Data under study.
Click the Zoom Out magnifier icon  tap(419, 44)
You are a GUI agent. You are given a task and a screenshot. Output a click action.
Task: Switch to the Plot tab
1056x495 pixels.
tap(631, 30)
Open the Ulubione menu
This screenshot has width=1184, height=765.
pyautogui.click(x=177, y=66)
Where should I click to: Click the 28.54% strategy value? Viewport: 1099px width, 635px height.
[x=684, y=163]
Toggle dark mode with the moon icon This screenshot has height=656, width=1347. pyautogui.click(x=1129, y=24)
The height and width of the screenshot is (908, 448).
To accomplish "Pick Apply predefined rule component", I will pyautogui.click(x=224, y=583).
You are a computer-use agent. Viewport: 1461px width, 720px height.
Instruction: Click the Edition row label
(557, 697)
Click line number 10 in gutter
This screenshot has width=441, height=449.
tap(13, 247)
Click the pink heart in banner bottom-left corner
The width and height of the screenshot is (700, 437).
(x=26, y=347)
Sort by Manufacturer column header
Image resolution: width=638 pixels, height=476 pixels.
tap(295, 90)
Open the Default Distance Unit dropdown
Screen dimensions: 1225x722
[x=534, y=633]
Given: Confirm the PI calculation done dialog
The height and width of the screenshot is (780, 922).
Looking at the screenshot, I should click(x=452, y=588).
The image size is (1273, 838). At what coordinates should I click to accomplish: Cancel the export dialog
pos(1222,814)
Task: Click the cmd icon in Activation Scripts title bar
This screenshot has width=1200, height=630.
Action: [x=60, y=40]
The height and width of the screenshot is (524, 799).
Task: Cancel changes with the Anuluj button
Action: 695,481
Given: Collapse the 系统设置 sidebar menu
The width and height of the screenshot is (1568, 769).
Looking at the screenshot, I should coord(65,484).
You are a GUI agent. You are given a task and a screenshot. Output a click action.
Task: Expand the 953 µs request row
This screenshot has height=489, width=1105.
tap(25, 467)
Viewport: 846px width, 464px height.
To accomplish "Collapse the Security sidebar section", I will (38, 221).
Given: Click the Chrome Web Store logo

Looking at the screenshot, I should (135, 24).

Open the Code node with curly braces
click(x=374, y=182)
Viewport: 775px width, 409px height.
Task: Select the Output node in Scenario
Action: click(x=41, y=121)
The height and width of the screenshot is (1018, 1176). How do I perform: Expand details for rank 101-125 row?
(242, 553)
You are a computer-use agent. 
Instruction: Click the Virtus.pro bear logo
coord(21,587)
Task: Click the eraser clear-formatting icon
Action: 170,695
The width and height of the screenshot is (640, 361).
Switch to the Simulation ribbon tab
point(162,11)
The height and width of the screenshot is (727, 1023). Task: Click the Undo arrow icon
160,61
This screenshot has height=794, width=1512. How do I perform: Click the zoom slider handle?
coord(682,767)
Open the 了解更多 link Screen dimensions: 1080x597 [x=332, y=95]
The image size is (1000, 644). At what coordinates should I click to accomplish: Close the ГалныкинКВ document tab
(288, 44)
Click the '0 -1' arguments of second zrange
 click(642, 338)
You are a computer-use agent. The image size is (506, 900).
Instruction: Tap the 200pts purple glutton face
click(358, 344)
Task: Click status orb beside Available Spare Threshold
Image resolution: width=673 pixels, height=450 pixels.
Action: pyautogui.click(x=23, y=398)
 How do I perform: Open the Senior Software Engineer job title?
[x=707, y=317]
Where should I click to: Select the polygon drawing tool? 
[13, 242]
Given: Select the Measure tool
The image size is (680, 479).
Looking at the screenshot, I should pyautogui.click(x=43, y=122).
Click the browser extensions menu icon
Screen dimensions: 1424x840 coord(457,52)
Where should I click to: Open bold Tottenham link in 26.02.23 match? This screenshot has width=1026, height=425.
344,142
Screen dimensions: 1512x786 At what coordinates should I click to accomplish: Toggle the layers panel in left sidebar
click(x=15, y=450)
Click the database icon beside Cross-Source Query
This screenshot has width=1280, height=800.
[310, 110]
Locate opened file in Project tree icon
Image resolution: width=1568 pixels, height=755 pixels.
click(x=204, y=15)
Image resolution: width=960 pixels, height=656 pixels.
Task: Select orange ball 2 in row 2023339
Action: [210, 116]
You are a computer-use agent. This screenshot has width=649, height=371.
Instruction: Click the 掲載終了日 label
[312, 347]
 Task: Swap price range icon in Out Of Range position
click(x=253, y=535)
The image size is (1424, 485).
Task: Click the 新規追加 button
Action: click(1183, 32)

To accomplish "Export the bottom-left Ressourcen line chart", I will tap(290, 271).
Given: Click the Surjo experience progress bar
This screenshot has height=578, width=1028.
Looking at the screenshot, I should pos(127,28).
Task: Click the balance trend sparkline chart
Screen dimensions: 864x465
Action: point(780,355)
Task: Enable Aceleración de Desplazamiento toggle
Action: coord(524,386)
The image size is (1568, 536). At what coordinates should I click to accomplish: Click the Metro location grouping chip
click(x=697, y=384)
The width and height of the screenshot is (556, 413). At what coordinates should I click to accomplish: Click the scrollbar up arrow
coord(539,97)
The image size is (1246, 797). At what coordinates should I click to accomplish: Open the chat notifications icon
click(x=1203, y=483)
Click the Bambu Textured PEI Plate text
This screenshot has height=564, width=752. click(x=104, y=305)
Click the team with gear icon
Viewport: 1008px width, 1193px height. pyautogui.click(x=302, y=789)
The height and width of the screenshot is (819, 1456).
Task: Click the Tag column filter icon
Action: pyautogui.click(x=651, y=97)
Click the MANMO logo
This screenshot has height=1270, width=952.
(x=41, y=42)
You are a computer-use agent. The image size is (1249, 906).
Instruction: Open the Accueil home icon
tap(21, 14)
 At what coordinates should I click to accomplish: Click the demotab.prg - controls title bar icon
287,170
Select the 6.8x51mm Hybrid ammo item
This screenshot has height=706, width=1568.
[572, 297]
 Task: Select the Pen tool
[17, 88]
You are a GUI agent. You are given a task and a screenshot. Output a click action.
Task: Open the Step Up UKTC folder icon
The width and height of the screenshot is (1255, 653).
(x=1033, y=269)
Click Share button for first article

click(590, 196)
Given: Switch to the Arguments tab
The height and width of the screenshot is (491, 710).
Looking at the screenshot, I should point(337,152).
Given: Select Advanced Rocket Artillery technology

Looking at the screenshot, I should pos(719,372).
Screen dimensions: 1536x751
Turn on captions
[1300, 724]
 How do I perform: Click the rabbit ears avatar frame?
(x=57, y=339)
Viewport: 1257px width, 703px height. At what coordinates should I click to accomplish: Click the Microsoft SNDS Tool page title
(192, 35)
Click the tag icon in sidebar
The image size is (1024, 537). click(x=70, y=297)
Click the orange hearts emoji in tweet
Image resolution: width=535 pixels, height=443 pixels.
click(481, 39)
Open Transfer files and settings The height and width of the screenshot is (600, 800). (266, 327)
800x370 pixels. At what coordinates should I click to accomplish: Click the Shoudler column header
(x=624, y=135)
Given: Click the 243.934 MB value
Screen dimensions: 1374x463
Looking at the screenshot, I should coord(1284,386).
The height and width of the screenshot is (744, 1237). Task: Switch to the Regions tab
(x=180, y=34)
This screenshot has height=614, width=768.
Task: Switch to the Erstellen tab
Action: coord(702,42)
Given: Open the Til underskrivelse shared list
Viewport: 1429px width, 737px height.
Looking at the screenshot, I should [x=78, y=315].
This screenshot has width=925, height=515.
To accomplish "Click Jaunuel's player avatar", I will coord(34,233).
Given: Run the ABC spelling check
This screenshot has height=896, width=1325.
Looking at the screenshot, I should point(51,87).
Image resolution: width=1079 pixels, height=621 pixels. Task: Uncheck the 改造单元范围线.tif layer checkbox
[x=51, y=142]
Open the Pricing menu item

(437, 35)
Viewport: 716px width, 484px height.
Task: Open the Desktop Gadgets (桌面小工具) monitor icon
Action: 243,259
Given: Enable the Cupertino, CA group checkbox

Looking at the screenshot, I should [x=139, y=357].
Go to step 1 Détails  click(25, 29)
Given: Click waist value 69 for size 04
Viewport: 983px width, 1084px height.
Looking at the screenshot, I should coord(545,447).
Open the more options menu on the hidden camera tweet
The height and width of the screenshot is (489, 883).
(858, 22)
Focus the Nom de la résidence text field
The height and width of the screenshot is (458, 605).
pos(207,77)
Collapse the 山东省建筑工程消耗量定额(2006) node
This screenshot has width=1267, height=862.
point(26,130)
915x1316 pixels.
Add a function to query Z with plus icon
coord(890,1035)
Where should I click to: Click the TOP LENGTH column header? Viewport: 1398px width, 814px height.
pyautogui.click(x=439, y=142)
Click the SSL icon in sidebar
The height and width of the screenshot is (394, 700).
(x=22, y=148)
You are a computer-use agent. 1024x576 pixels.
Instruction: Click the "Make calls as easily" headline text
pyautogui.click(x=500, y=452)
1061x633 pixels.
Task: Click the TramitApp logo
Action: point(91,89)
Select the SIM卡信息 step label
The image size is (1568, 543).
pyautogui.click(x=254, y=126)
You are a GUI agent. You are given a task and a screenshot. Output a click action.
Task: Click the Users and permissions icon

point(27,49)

Your task.
Lines in the data containing the string "bottom" are to be counted; give that number alone.

Solution for this exercise.
2